Shortly after the Appellate Division, First Department, denied defendants' motion to stay the trial pending appeal, plaintiff served a series of subpoenas upon defendants and non-parties. The subpoenas directed to defendant Okolie seek sweeping categories of financial records from multiple banking institutions over a multi-year period. The subpoenas directed to Bow Faith Co LLC seek tax returns and financial documentation. The subpoenas directed to National Grid and Con Edison seek utility records purportedly bearing on the occupancy and use of the Maspeth property.
In correspondence submitted to the court, plaintiff characterized the subpoenas as seeking "updated income and expense information" relevant to damages and credibility.

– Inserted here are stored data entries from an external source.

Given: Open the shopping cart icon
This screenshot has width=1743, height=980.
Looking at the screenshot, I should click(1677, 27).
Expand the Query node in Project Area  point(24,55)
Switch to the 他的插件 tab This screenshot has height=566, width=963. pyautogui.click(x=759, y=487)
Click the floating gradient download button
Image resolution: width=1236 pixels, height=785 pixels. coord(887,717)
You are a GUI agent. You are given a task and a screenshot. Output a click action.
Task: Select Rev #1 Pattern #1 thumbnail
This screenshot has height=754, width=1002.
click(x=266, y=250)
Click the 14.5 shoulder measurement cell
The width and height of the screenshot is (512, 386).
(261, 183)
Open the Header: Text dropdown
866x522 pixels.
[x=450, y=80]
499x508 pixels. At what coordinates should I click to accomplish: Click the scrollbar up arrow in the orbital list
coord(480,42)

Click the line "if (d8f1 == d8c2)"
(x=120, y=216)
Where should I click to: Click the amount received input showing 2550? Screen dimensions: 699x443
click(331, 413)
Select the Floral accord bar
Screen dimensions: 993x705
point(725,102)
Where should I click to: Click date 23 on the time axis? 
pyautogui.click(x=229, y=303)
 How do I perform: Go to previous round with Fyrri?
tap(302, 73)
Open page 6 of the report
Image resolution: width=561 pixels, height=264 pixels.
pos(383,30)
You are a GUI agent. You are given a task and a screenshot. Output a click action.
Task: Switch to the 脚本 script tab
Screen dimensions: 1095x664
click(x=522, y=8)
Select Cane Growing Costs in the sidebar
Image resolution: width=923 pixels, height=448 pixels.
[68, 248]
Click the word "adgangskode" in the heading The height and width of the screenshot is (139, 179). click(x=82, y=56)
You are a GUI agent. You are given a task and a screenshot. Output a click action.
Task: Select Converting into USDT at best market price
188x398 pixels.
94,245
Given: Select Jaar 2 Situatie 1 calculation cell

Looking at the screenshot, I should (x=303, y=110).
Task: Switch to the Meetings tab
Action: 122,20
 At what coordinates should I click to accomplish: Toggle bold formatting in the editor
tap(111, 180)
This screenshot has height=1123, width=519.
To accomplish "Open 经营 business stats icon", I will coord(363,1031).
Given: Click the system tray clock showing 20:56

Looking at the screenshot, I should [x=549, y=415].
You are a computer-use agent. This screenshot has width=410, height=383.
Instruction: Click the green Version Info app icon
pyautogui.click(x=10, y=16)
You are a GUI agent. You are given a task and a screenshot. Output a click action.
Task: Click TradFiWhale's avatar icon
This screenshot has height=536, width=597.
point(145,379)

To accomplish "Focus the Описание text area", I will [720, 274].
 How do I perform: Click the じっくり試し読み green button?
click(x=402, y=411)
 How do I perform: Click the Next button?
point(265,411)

Defendants now move to quash.
ARGUMENTS
Defendants contend that the subpoenas constitute impermissible post-note of issue discovery disguised as trial subpoenas. They argue that the demands are overbroad, seek general categories of documents rather than specifically identified trial exhibits, and amount to fishing expeditions for impeachment material. Defendants further assert that plaintiff expressly certified that discovery was complete and cannot now reopen disclosure absent a showing of unusual or unanticipated circumstances. They also argue that tax returns are confidential and subject to heightened protection, and that certain subpoenas were procedurally defective for failure to comply with statutory requirements governing service and witness fees.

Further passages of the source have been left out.